The mine waste can contaminate groundwater and soil, and many mining companies still dump their tailings directly into rivers, lakes and oceans, she added.
A new report, called Troubled Waters and released in February by Earthworks and MiningWatch Canada, details some of the world’s water systems that are most threatened by mine waste dumping. Of the 12 case studies documented, seven are located in Papua New Guinea and West Papua, Indonesia.

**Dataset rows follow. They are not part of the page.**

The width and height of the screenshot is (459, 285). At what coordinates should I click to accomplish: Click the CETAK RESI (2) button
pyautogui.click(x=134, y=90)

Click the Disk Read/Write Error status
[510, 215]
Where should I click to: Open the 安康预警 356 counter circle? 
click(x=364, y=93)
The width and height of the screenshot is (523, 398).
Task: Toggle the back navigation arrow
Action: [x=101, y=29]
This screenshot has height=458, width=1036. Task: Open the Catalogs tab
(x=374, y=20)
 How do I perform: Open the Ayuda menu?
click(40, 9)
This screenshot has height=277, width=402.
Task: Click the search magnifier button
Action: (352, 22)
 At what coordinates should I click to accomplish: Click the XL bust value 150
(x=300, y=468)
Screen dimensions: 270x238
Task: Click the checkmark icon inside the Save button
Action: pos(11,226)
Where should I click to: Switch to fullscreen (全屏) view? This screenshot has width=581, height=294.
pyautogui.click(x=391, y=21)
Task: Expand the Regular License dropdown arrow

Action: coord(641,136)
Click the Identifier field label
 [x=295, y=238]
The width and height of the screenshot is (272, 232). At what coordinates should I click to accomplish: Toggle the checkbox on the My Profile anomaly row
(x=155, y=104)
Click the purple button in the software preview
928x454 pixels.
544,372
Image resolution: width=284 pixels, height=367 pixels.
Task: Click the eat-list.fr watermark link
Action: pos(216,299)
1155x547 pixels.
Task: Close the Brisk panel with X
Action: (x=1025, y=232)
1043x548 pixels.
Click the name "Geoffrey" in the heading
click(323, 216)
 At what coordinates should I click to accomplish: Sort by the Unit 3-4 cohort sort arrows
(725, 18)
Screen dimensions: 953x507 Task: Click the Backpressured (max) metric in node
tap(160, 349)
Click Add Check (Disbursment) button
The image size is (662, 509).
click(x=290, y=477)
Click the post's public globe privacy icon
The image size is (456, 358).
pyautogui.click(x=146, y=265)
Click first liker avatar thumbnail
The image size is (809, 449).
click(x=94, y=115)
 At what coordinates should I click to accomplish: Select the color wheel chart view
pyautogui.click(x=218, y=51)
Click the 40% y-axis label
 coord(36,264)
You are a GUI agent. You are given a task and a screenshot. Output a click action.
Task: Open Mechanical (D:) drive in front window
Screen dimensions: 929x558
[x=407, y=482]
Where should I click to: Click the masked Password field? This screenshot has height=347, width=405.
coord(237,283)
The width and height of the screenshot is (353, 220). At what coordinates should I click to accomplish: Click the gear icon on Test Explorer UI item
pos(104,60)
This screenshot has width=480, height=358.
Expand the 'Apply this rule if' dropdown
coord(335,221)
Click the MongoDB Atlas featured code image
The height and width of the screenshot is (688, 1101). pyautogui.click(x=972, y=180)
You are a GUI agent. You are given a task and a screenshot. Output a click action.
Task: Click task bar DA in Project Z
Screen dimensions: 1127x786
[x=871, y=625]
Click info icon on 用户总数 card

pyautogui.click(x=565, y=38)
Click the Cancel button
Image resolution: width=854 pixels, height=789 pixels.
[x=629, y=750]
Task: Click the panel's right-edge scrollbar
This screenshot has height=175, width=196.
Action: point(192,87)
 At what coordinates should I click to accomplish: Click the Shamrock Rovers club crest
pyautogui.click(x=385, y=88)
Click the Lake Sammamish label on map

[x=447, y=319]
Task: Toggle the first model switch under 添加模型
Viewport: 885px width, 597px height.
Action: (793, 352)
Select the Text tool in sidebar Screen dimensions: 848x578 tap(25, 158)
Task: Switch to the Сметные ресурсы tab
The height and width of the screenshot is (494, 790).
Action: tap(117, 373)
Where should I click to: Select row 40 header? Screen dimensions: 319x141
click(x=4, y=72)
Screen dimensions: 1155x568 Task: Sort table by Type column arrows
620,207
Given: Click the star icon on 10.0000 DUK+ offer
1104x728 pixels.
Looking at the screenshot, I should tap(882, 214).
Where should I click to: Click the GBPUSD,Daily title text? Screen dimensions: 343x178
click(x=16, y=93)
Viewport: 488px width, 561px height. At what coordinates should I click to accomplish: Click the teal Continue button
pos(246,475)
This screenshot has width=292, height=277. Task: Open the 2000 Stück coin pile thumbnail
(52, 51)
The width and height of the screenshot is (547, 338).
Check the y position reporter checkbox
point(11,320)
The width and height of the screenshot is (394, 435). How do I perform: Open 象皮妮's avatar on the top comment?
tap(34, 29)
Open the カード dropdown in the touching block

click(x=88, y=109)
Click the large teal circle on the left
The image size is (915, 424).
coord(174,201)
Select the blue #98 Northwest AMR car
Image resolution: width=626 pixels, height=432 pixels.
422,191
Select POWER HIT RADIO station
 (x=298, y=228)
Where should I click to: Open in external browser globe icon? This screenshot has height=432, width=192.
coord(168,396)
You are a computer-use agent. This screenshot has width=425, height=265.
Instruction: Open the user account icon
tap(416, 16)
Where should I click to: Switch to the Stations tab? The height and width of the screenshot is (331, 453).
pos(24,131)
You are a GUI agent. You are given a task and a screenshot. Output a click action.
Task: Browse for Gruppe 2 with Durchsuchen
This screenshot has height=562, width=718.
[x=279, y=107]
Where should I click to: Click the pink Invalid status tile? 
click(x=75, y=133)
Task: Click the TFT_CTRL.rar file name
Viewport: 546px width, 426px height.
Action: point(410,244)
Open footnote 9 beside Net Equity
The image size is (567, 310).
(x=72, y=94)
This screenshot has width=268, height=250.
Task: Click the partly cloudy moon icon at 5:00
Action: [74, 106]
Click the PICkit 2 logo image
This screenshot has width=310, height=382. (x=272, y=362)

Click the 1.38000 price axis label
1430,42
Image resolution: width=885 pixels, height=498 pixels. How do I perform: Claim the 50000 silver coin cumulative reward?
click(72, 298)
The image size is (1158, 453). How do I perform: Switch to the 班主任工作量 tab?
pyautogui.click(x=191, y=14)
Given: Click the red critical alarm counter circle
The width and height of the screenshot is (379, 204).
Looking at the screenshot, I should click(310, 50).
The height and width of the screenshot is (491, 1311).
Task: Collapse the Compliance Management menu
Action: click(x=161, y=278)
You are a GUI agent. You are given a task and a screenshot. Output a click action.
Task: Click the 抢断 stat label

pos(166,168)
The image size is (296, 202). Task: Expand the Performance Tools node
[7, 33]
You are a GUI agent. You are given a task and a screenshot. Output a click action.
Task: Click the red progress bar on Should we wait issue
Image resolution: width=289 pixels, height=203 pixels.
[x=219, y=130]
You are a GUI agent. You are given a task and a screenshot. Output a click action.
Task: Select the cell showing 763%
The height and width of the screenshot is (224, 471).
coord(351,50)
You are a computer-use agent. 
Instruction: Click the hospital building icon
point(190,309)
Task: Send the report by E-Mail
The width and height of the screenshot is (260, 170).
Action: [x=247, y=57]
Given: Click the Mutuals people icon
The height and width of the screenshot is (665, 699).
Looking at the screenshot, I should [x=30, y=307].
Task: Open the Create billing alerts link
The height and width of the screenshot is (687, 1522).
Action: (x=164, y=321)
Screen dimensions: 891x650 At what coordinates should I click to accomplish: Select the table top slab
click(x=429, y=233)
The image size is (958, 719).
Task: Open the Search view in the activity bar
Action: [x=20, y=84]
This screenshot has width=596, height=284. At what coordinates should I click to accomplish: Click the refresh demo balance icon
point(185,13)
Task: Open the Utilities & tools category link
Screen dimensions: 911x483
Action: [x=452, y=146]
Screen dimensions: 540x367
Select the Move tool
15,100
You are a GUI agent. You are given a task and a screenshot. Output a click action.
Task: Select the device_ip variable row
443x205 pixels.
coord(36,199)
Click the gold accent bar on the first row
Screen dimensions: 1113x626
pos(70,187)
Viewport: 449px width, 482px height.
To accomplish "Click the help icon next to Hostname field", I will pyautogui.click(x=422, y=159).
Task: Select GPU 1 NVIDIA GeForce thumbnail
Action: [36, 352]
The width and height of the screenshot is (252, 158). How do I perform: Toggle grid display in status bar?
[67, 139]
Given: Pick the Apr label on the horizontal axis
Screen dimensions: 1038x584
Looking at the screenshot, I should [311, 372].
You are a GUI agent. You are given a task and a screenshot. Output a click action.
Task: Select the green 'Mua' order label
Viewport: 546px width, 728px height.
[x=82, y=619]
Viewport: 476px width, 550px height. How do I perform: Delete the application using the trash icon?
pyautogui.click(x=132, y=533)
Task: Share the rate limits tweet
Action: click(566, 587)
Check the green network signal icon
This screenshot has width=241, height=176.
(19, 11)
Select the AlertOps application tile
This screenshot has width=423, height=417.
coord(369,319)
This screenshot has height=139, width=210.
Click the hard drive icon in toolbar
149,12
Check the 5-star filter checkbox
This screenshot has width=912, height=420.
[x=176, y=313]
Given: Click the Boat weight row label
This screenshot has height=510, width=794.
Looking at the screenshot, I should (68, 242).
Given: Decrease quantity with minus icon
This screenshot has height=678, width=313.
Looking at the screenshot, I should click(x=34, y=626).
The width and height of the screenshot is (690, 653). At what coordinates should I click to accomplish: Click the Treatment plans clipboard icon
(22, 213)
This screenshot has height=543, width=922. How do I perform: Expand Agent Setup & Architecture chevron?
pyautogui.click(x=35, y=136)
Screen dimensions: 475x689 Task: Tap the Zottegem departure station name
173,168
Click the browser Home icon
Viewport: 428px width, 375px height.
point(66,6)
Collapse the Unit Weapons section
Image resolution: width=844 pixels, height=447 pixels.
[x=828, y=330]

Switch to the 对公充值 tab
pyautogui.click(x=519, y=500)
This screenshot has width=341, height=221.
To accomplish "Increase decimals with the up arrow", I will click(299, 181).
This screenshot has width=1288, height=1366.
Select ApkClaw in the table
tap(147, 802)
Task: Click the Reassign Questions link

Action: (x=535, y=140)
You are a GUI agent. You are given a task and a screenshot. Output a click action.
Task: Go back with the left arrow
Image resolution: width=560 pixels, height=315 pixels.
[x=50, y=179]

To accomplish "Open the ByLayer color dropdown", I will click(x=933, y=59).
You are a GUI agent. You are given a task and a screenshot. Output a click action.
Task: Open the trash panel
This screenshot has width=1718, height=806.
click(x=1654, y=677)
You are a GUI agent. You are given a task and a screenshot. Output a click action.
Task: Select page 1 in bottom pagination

Mining waste dumped into water bodies totals more than 180 million metric tons (400 billion pounds) each year, and nine of the world’s largest mining companies use this disposal technique, according to the report.
Data Discrepancies and Debate
There is debate, however, over whether actions taken by mining companies to mitigate the effects of tailings pollution in waterways is sufficient.
For example, the new Earthworks report states that the Grasberg mines in Papua, Indonesia, release more than 200,000 metric tons of tailings each day (80 million metric tons every year) into the Otomina and Ajkwa rivers, burying forests and wetlands and destroying aquatic life, according to the report.
On the other hand, Freeport-McMoRan Copper and Gold Inc. — the Grasberg mining site’s owner, a Phoenix-based company that is the world’s largest publicly traded copper producer, with additional operations in North America, South America, and Africa — released a special report in 2009 that does not agree with the 2012 Earthworks report.
In its 2009 report, Freeport-McMoRan details the company’s use of riverine tailings management at Grasberg — which contains the world’s largest recoverable reserves of gold and copper — in which a river system is used to transport tailings to a deposition area in the floodplain.
The company asserts that its method is consistent with international best practices: the tailings management program adds limestone to the tailings to neutralize acids, before releasing the waste into the rivers, and utilizes levees to contain tailings in the deposition area, costing the company $US 15.5 million every year.
Furthermore, company monitoring of aquatic life in the rivers found that fish and shrimp were suitable for consumption, as regulated by Indonesian food standards, while water quality samples met Indonesian and U.S. Environmental Protection Agency drinking water standards for dissolved metals, according to the company’s report.
The company responded to inquiries from Circle of Blue, but denied further comment for this article on its tailings management.
Other mining companies, like Anglo Gold Ashanti headquartered in Johannesburg, South Africa, have programs to rehabilitate water and land polluted by gold mining. AngloGold’s Woodlands Project in the Witwatersrand Basin of South Africa aims to grow native vegetation on tailings dams — 270 such dams exist in the Basin — to reduce erosion and pollution.